▶ ABOUT THIS EXERCISE:
Using the text on A-Raf in cancer, answer these questions:
(a) What does hnRNPA2 bind to in order to regulate A-Raf alternative splicing?
(b) In which cancer is the long non-coding RNA linc01232 highly expressed?
(c) Which tumor suppressor is RAS shielded from by the protein aggregates that A-Raf and RAS form on the cell membrane?

A-Raf acts as an oncogene in HCC, pancreatic cancer, gallbladder cancer (GBC) and breast cancer (30–34). Heterogeneous nuclear ribonucleoprotein A2 (hnRNPA2) is highly expressed in HCC and regulates A-Raf alternative splicing by binding to A-Raf pre-mRNA. hnRNPA2 suppresses the generation of the dominant-negative short A-Raf isoform, upregulates full-length A-Raf expression and enhances MAPK pathway activity, thereby exerting oncogenic effects (30). In addition, 5′-tRNA-derived stress-induced RNA-glutamine downregulates A-Raf protein expression during HCC progression, thereby inhibiting proliferation and metastasis; further suggesting that A-Raf serves an oncogenic role in HCC (31). The long non-coding RNA linc01232 is highly expressed in pancreatic cancer and positively regulates A-Raf alternative splicing, resulting in increased production of full-length functional A-Raf; thus linc01232 constitutes an indispensable core oncogenic target in pancreatic cancer progression and metastasis (32). A-Raf expression is aberrantly upregulated in GBC tissues and cell lines. Following small interfering RNA-mediated A-Raf silencing, GBC cell proliferation, clonogenicity, migration and invasion have been shown to be suppressed, whereas apoptosis is enhanced. These findings indicate that A-Raf functions as an oncogene to promote GBC progression (33). A-Raf and RAS form protein aggregates on the cell membrane, which shield RAS from inactivation by the tumor suppressor neurofibromin 1 (NF1) and continuously drive breast cancer cell proliferation. Furthermore, increased A-Raf-RAS aggregate formation confers endocrine therapy resistance in hormone-sensitive breast cancer (34).

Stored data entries

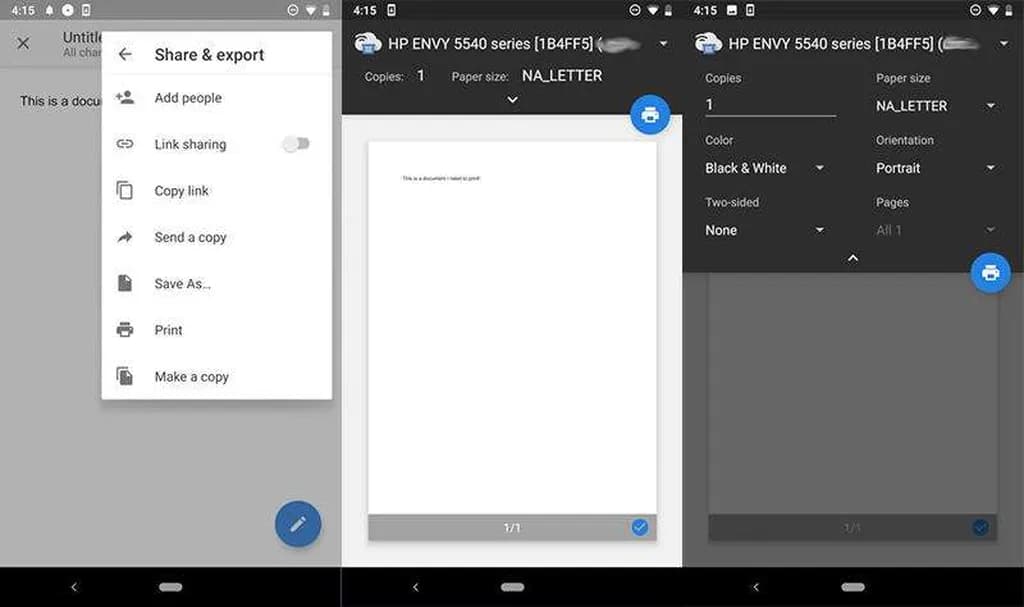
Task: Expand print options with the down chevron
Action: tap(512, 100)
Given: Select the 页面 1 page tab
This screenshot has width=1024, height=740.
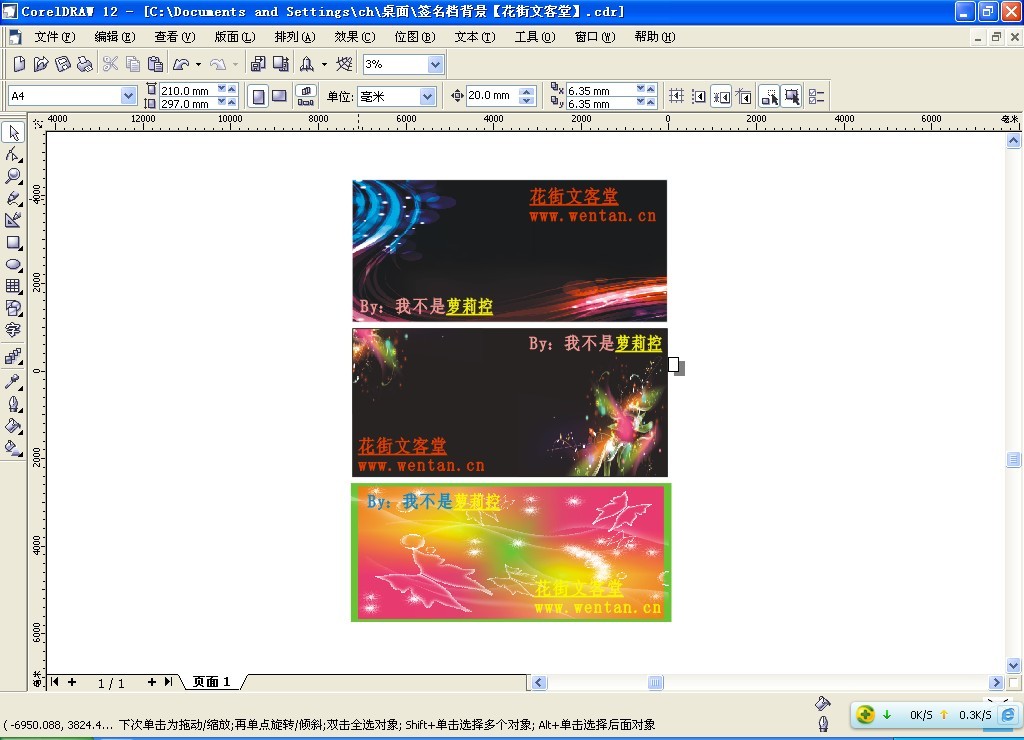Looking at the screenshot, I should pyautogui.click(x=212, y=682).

▶ OUTPUT FOR THIS EXERCISE:
(a) A-Raf pre-mRNA
(b) Pancreatic cancer
(c) Neurofibromin 1 (NF1)